Ce n’est pas un argument en faveur de la xénophobie ou de l’isolement économique. La participation du Canada aux marchés mondiaux est essentielle à son économie, car les entreprises étrangères apportent du capital et de l’expertise et emploient d’innombrables personnes qui vivent ici.

La propriété compte, tout comme la responsabilité à long terme qui en découle.

Les entreprises dont le siège social ne se trouve pas ici envoient plus de profits hors du pays; elles se préoccupent donc peu des conséquences écologiques de leurs actions et n’en assument pas la responsabilité.

Plus de la moitié des espèces sauvages du pays sont actuellement en déclin, principalement à cause de l’activité humaine.

Avec les changements climatiques qui intensifient les feux de forêt et les inondations, les gens au Canada se retrouvent à payer la facture. On estime que les impacts climatiques ralentissent la croissance économique du Canada de 25 milliards de dollars par année. L’an dernier, les pertes liées aux conditions météorologiques extrêmes ont dépassé les 2,4 milliards de dollars. Cela n’inclut pas le coût du nettoyage des incidents industriels comme les déversements de pétrole, la pollution atmosphérique et les puits abandonnés, qui perdurent longtemps après le départ des entreprises.

De plus, la perte et la fragmentation de l’habitat causées par l’activité industrielle menacent les espèces en péril. Plus de la moitié des espèces sauvages du pays sont actuellement en déclin, principalement à cause de l’activité humaine. L’activité industrielle modifie les écosystèmes; les conséquences seront subies pendant des générations par les communautés du Canada, et non par celles des pays d’où les entreprises concernées sont originaires.

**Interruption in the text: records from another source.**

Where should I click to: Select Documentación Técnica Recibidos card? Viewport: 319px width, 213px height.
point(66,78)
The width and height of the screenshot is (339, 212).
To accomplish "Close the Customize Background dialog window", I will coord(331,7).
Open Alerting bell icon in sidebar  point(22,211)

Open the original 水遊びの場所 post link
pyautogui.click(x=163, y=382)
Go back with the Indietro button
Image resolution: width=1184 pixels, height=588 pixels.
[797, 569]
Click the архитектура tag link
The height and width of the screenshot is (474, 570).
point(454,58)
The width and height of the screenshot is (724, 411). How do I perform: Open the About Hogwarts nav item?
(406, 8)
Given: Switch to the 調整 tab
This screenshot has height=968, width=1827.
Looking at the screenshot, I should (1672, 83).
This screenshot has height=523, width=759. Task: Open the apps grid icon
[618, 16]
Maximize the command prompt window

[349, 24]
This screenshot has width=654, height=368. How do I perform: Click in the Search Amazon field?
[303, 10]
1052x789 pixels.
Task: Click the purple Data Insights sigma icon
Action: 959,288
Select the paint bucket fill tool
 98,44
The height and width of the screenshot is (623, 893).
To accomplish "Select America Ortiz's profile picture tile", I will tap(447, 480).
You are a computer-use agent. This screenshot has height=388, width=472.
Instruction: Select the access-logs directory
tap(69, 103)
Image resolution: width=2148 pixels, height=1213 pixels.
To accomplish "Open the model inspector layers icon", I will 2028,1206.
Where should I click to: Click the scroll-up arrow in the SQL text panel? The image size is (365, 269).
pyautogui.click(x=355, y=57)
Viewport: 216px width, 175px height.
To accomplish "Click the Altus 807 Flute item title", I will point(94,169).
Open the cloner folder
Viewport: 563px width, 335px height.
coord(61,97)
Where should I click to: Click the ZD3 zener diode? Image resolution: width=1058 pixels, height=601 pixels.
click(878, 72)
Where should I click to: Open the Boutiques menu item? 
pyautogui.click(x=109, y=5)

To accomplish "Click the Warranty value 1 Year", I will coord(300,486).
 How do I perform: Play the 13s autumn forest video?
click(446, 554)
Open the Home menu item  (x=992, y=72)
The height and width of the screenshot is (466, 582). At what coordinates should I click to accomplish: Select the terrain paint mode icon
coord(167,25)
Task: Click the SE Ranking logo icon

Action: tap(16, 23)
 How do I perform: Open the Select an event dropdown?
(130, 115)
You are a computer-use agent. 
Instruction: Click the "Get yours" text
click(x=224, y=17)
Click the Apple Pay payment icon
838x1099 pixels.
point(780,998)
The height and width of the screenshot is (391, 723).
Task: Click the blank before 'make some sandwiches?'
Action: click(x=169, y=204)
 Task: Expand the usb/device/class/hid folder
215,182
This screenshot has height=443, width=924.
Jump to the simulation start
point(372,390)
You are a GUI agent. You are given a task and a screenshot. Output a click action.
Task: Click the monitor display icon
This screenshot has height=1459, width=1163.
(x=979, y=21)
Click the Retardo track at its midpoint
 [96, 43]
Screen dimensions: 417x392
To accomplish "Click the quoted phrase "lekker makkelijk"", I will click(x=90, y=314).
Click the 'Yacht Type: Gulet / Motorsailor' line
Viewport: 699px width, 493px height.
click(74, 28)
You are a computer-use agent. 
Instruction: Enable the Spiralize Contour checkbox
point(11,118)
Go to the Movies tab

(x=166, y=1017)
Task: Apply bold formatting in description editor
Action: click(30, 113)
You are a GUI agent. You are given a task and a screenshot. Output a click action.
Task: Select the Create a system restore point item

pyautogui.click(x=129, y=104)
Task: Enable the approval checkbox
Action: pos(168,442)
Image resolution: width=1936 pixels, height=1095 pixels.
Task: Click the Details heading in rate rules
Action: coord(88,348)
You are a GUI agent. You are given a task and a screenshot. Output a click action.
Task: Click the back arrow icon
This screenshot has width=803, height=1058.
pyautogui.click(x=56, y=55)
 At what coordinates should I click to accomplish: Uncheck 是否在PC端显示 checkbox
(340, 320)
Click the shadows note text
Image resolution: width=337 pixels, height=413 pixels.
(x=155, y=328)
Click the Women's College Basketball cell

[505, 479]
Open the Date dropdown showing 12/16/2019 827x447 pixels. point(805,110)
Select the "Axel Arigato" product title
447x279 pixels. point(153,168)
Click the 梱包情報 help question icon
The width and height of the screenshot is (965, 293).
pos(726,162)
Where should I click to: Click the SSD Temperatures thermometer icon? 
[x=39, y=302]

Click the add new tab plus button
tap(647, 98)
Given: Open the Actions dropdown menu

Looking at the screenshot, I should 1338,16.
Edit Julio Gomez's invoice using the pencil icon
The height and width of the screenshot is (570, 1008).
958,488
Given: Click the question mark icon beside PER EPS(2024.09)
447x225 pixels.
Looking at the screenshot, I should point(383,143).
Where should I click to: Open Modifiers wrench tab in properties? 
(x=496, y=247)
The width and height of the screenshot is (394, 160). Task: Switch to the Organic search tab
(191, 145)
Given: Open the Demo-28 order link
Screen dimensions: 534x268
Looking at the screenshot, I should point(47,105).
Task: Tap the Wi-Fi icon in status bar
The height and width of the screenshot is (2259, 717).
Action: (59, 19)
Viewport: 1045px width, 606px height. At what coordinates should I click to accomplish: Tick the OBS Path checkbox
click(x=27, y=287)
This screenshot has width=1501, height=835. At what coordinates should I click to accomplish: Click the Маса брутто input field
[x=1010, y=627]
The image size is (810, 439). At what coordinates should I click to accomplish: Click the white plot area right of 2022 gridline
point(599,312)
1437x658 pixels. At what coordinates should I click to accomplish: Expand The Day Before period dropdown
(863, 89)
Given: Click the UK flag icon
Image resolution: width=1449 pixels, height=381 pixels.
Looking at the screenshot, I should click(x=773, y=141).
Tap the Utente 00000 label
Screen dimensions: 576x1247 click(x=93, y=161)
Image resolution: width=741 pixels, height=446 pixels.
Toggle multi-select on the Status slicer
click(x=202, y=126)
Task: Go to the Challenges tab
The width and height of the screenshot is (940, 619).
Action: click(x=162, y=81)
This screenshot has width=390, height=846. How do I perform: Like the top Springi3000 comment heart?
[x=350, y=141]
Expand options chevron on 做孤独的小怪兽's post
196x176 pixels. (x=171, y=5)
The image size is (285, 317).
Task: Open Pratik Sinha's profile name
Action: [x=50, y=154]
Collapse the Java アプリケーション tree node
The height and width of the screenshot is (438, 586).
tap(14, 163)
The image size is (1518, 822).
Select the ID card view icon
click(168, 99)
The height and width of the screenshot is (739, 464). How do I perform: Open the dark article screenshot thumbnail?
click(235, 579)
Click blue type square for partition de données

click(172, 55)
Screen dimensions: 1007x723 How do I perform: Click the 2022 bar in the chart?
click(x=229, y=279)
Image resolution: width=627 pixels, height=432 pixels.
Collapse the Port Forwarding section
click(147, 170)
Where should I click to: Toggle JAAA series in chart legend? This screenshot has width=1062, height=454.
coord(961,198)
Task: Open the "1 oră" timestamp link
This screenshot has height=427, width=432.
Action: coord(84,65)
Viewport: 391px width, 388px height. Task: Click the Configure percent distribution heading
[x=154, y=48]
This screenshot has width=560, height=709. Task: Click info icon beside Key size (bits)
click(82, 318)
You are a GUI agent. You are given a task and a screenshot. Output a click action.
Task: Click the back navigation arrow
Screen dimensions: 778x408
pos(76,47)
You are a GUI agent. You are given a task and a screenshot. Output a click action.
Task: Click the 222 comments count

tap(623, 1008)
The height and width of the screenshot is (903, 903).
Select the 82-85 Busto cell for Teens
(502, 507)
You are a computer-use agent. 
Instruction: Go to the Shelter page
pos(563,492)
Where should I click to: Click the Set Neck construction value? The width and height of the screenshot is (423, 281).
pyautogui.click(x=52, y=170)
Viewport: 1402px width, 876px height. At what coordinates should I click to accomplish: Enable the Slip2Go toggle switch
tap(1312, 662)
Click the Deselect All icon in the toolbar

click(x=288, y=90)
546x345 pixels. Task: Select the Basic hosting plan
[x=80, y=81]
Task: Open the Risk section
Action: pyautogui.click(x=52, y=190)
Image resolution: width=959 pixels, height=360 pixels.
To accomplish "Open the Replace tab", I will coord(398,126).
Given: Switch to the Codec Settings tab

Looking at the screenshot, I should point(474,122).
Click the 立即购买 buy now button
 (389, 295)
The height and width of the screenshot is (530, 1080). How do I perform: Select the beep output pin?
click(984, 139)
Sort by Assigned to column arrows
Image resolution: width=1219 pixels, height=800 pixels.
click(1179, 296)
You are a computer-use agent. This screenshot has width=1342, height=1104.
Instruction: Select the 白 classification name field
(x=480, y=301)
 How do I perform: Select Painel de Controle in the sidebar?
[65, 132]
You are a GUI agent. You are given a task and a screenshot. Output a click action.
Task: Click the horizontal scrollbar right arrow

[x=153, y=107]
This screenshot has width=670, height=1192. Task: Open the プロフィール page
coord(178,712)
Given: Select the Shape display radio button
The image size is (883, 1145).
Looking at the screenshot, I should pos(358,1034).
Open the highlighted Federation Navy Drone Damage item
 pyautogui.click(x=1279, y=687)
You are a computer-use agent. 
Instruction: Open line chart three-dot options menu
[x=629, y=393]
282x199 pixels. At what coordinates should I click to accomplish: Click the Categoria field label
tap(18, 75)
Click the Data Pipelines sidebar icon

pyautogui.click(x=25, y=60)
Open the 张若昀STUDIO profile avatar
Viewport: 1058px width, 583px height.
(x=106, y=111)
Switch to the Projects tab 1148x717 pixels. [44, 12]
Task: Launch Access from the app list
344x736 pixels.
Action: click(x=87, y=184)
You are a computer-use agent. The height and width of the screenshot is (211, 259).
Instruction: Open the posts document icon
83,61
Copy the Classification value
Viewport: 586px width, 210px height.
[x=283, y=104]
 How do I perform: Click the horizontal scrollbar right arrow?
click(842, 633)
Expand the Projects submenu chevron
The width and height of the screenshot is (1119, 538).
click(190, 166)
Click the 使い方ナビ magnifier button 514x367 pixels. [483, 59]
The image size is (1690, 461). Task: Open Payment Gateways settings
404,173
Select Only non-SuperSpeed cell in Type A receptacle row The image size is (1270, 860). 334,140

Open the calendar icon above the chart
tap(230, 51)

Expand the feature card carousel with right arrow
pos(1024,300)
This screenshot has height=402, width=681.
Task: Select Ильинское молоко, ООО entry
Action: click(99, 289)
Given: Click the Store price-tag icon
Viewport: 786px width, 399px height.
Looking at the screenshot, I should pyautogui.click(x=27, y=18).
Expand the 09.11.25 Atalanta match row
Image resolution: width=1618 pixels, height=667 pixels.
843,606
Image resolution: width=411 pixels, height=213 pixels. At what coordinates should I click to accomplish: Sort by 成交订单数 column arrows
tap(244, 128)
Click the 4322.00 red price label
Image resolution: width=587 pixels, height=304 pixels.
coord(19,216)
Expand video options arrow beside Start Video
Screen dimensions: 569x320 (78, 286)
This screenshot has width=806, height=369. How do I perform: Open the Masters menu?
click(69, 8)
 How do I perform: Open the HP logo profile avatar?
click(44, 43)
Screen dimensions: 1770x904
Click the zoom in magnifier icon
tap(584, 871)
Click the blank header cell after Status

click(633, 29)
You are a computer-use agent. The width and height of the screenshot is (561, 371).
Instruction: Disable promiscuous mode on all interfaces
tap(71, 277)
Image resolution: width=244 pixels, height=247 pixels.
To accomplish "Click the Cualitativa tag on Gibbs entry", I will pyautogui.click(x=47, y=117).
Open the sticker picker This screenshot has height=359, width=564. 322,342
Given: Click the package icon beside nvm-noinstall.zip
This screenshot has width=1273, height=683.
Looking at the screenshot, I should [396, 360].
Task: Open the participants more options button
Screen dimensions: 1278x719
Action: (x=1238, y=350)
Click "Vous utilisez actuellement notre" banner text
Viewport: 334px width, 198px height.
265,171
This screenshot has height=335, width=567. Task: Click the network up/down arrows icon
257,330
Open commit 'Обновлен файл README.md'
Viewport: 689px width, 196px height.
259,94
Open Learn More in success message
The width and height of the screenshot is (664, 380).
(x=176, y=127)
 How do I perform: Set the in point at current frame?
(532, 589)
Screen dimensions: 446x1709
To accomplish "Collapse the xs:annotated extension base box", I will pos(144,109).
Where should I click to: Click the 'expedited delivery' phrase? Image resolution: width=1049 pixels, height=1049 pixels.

Comment cela influence-t-il les Nations autochtones, dont les territoires abritent la plupart des ressources naturelles du Canada? Lorsque nous donnons la priorité aux entreprises multinationales plutôt qu’aux modèles d’intendance autochtones basés sur la responsabilité écologique et les avantages communautaires, nous empêchons la réconciliation et minons le potentiel pour un avenir durable.

Un candidat à la direction du parti conservateur de la Colombie-Britannique a récemment affirmé que Coastal First Nations est un groupe de défense financé par l’étranger et a suggéré qu’il interdirait les organisations financées par l’étranger qui tentent d’influencer la politique de la Colombie-Britannique (source en anglais). Réduire au silence les Nations autochtones en prétendant le faire pour la souveraineté tout en permettant aux multinationales de remodeler activement les décisions politiques et des écosystèmes entiers est hypocrite et beaucoup plus préoccupant. La souveraineté autochtone est essentielle parce que leur relation avec la nature est basée sur la réciprocité.

Si les personnes qui soutiennent l’industrie voient le prétendu financement étranger d’organisations environnementales comme une menace à la souveraineté, pourquoi la propriété étrangère des ressources naturelles du Canada ne sonne-t-elle pas la sonnette d’alarme?

La plupart des personnes vivant au Canada veulent que des limites soient appliquées à la propriété étrangère. Une enquête récente a révélé que près de 60 % d’entre elles croient que la propriété étrangère des minéraux essentiels du Canada constitue une menace plus grande que le fait de « rater des occasions de développement et d’emploi en raison d’un manque d’investissement » (source en anglais).

Pourquoi n’entendons-nous pas d’avertissements criants? Ou de critiques?

Si les personnes qui soutiennent l’industrie voient le prétendu financement étranger d’organisations environnementales comme une menace à la souveraineté, pourquoi la propriété étrangère des ressources naturelles du Canada ne sonne-t-elle pas la sonnette d’alarme? Les gens qui travaillent à la protection des écosystèmes posent-ils réellement un risque plus grand que les multinationales qui les extraient et en tirent profit?

La souveraineté ne peut être importante dans un contexte et être rejetée dans un autre.

Nous devrions poser les questions importantes : qui prend des décisions concernant la richesse naturelle du Canada, qui en bénéficie, et qui en subit les conséquences indésirables?